The healthcare crisis illustrates dimensions often overshadowed in political coverage. The recorded 825 attacks on healthcare facilities and death of 1,723 medical workers represent not merely individual tragedies but systematic assault on civilian protection mechanisms. When infrastructure essential to survival—water systems, medical facilities, food supply chains—faces deliberate targeting, humanitarian crises transition from manageable emergencies into existential threats. Malaysia's advocacy addresses these structural dimensions, not merely the political conflict.

Anwar's diplomatic synthesis, according to Mizan's assessment, translates solidarity from rhetorical gesture into substantive action backed by institutional mechanisms and material support. The approach avoids false choices between principle and pragmatism, between legal accountability and humanitarian assistance, between bilateral initiatives and multilateral forums. Instead, these elements reinforce each other: legal challenges authenticate claims of systematic violations; humanitarian action demonstrates commitment beyond words; multilateral advocacy amplifies impact. This integration creates a coherent diplomatic architecture rather than a collection of disconnected gestures.

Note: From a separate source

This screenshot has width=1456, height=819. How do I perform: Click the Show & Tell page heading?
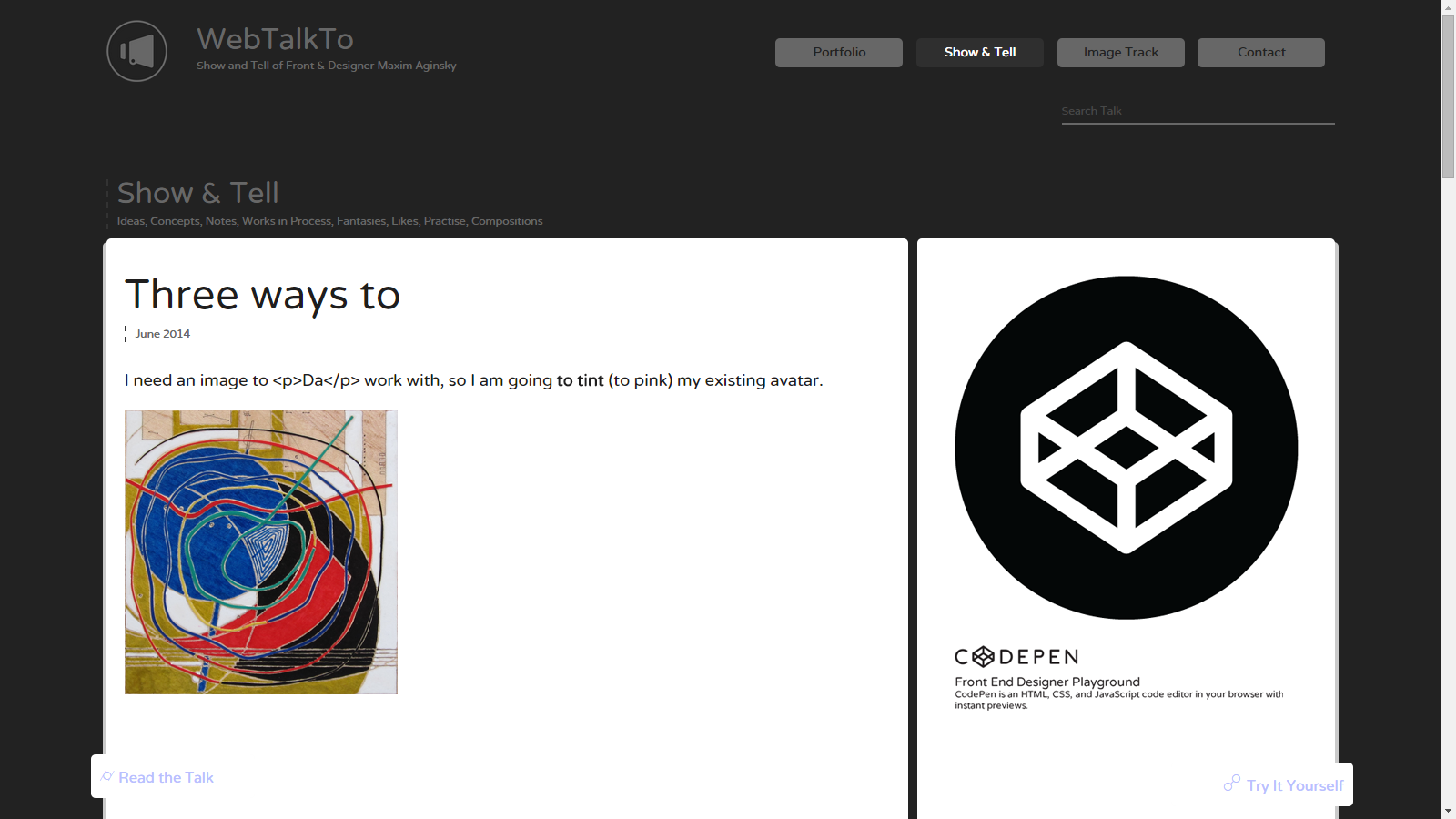click(198, 193)
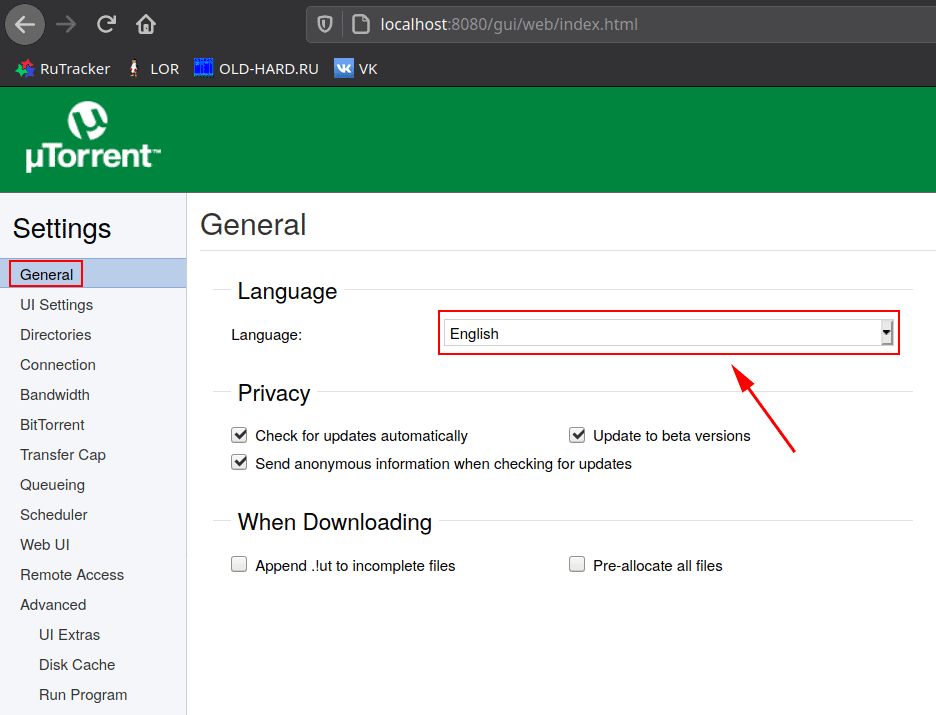Select Bandwidth settings section
This screenshot has width=936, height=715.
point(55,395)
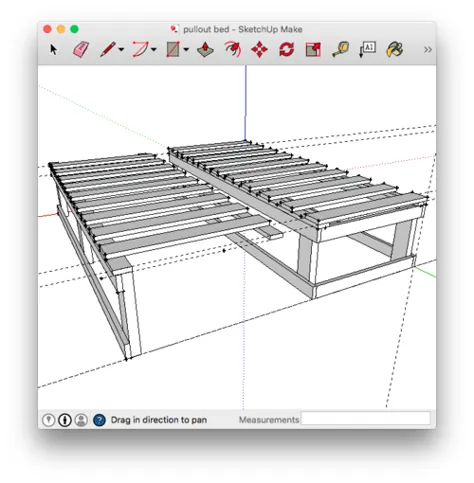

For Malaysia and other Southeast Asian nations navigating complex international positions, Anwar's Gaza strategy offers a model for engagement with conflicts beyond immediate regional geography. It demonstrates how principled stances can be grounded in existing legal frameworks, material resources and coordinated diplomatic action. The approach neither retreats to isolationism nor abandons conviction to realpolitik. Instead, it maps a middle course where smaller nations deploy available tools—legal mechanisms, institutional forums, humanitarian resources and persistent advocacy—to advance causes aligned with professed values. Whether this model succeeds depends not on Malaysia's isolated action but on broader international responsiveness to sustained, multifaceted pressure.